陳無涯的手還懸在半空,指尖距離那片虛壁不過寸許。空氣裡殘留著血的氣息,混著他左臂不斷滲出的溫熱液體,在地麵積成一小灘暗紅。他的呼吸很淺,每一次吸氣都牽動肋骨處一道新裂的傷,像有鈍刀在裡麵來回拉扯。
可他沒收回手。
長老睜著眼,盯著他,也盯著那道看不見的裂縫。烏木杖插在岩縫中,正劇烈震顫,仿佛地底有什麼東西在撞擊封印的邊界。他嘴唇微動,古語低誦,音節沉重如石碾過砂礫。
虛空開始扭曲。
不是光的變化,而是空間本身在收縮——原本平坦的石壁中央,竟緩緩凹陷下去一個無形的漩渦口,邊緣泛起極淡的金紋,如同乾涸河床的裂痕。
拓跋烈站在三步之外,刀尖垂地,卻沒有再動。他盯著那漩渦,眼神變了。不再是輕蔑,而是一種近乎貪婪的凝滯。
陳無涯知道,時間不多了。
他猛地將錯破錘砸向地麵,錘頭嵌入岩石,震出一圈蛛網狀裂紋。體內殘存的真氣被強行逆轉,不再走任督二脈,反而衝向手少陰心經與足厥陰肝經交彙處——那是係統判定為“錯誤路徑”的死穴節點。
劇痛炸開。
但他笑了。
酒窩一現,口中卻噴出一口帶著黑氣的血,不落向地麵,反而逆著氣流飄起,精準甩向虛空漩渦的中心。
血珠撞上金紋的瞬間,竟沒有散開,而是像墨滴入水般迅速延展,勾勒出一段歪斜的符形。那符不是任何門派所傳,也不是機關術裡的標準刻痕,完全是他在書院抄書時寫壞的字跡重組而成——一筆橫畫拖得太長,一撇又收得太急,像是孩童塗鴉。
可就是這荒唐的痕跡,讓整個漩渦猛地一抖。
長老喉嚨裡發出一聲悶哼,烏木杖“哢”地裂開一道深縫。
“你敢!”他怒吼,雙手猛然上抬,整根杖身拔地而起,化作一道黑影直刺陳無涯胸口。
與此同時,拓跋烈動了。
刀光撕裂霧氣,不是攻人,而是直取虛空中的金紋核心——他要的是卷,不是殺。
白芷咬牙,強撐起身,軟劍自肩後劃出一道弧線,劍鋒擦著兩名祭兵的鈴鐺掠過,發出刺耳鳴響。她來不及完全格擋,隻能以劍脊猛磕拓跋烈刀背。
鐺!
兩人交錯而過,白芷退了兩步,嘴角溢血,肩傷崩裂,但她擋住了那一擊。
陳無涯沒回頭。
他知道她會攔。
他全部心神都壓在右手五指上,此刻正以極其緩慢的速度,一點點探入那道正在閉合的虛空裂縫。每進一分,手臂就像被無數細針穿刺,經絡中傳來不屬於自己的力量在撕扯。
係統震動:【檢測到異源能量反噬,建議終止操作】。
他沒聽。
反而將左手從錘柄上移開,狠狠拍向自己胸口——不是療傷,而是用“錯勁”打亂心跳節奏,製造短暫的心脈停頓。這是他在流民營學來的土法子,本用來逃避追捕時躲過脈診,如今卻被他用來騙過係統的警報機製。

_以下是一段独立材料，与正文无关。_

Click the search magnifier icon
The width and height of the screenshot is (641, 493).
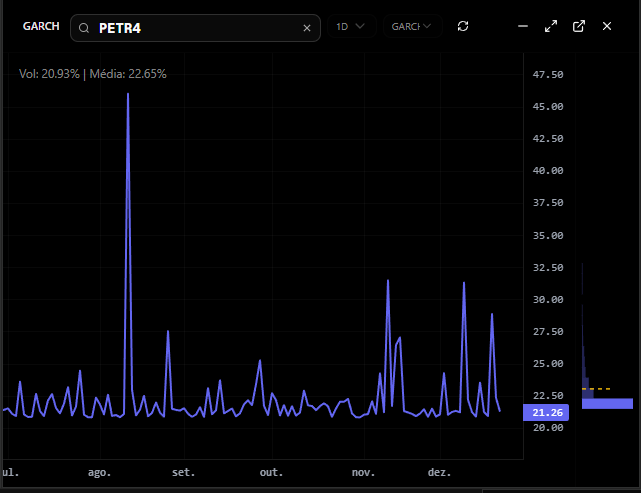pyautogui.click(x=86, y=28)
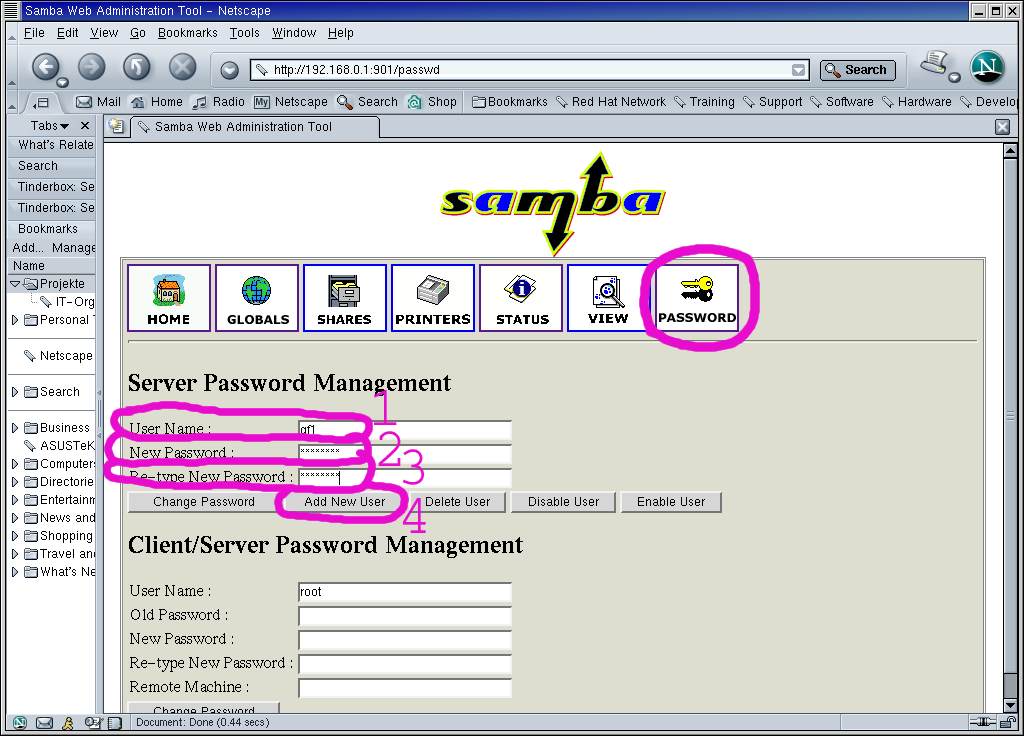This screenshot has height=736, width=1024.
Task: Open the SHARES file cabinet icon
Action: (344, 297)
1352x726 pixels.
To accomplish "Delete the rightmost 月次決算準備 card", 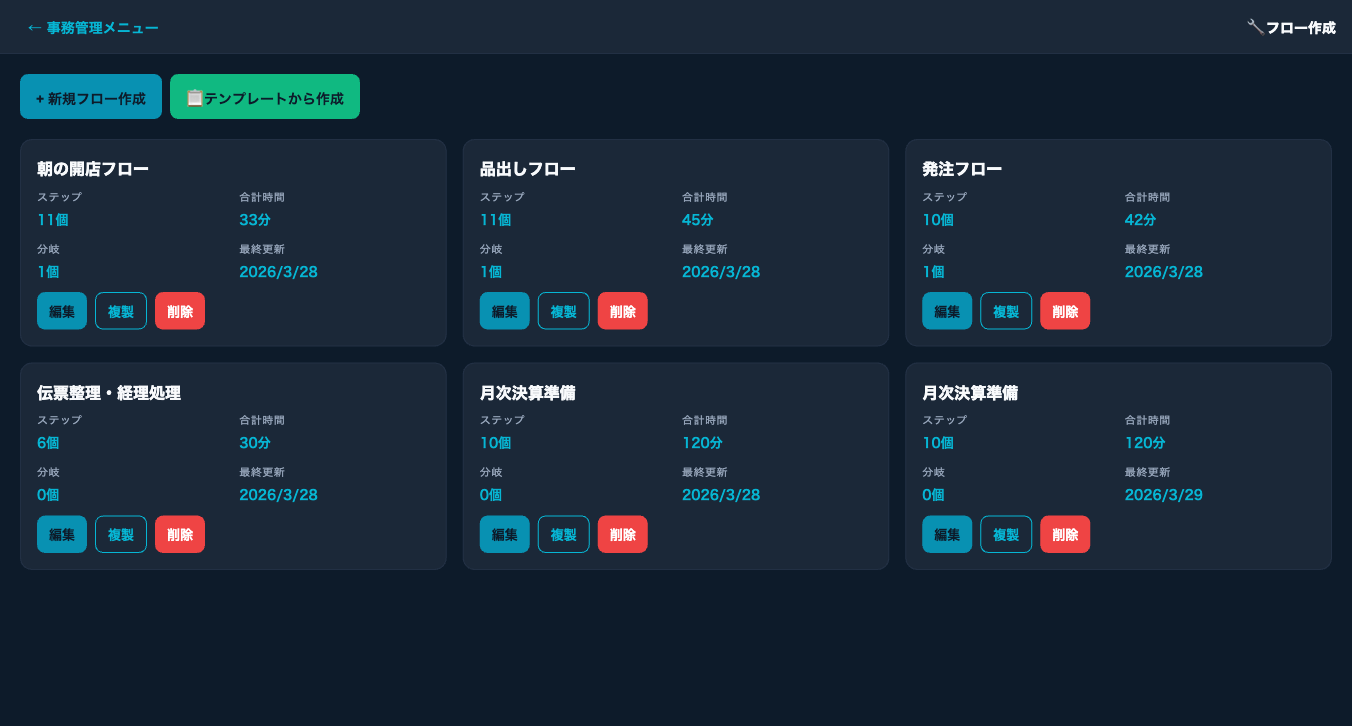I will tap(1065, 534).
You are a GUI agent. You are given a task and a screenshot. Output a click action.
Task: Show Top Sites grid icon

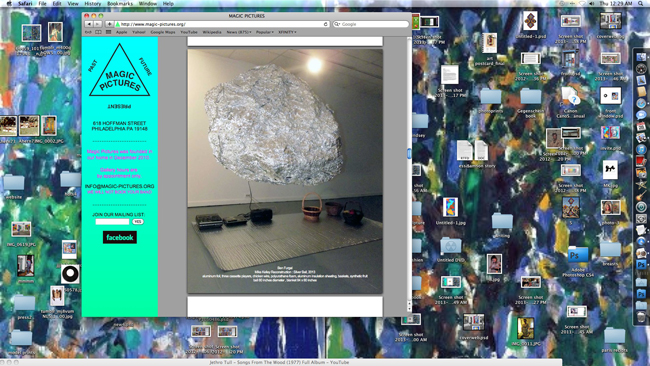108,32
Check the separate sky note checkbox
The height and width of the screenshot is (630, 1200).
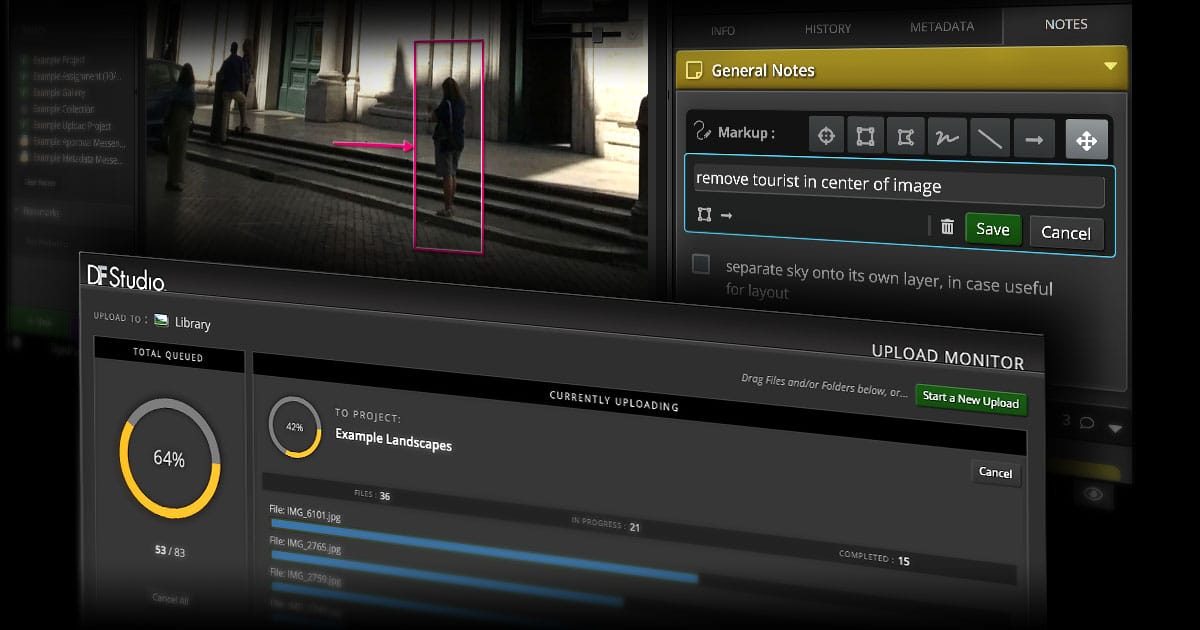click(x=702, y=264)
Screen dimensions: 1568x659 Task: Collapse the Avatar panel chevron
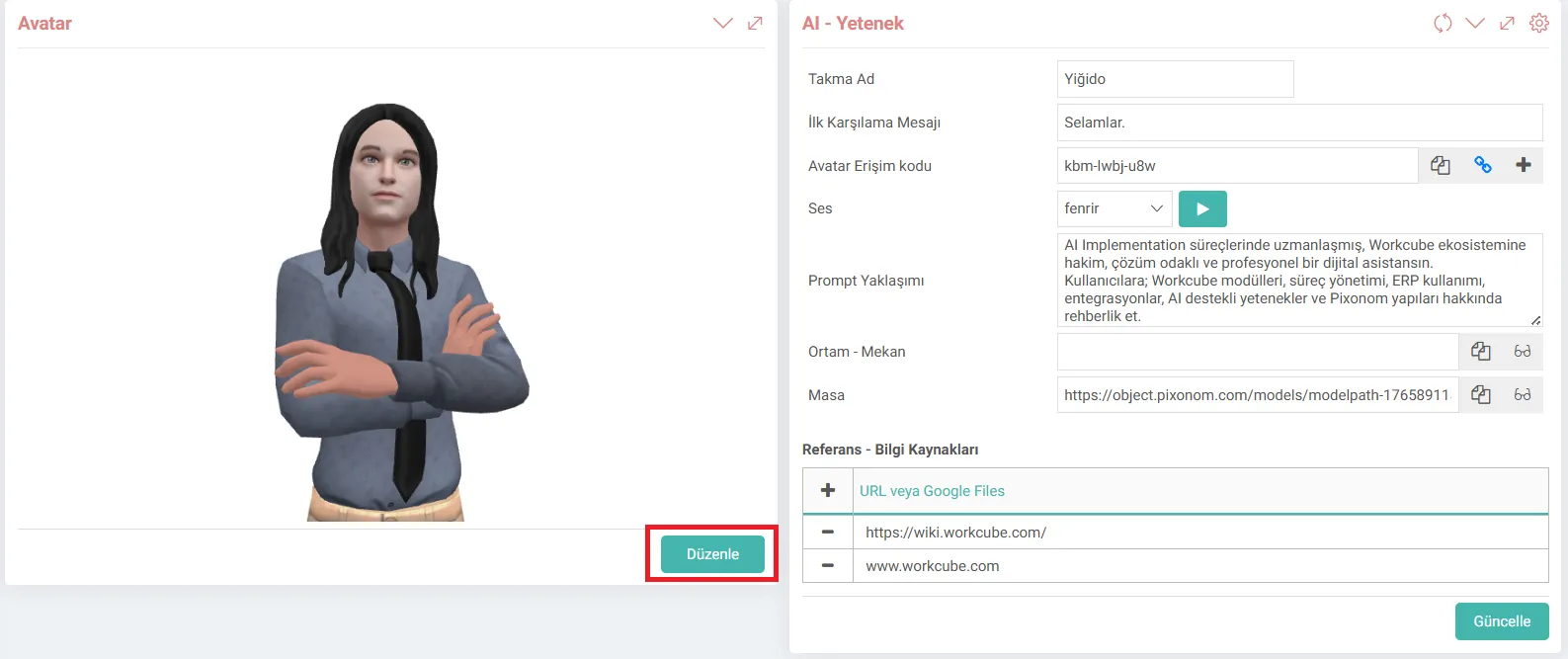(723, 23)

果然,下一瞬,提示更新:【認知偏差突破閾值,啟動非常規補全——允許接入未知能量源】。
裂縫深處,傳來一聲極輕的“響”。
不是聲音,更像是某種存在在回應。
陳無涯五指終於觸到了實物。
冰冷,柔韌,像絲綢裹著鐵條。
他用力一拽。
一道金光爆閃。
整片岩壁轟然炸裂,碎石四濺。一股無形波浪橫掃而出,將拓跋烈逼退三步,長老更是直接跪倒在地,烏木杖脫手飛出,撞在遠處岩壁上斷成兩截。
而在陳無涯手中,靜靜躺著一卷帛書。
色澤泛黃,邊緣磨損嚴重,表麵流動著淡淡的金紋,像是活物在呼吸。沒有文字顯現,也沒有光芒萬丈,但它存在本身,就讓四周空氣變得粘稠。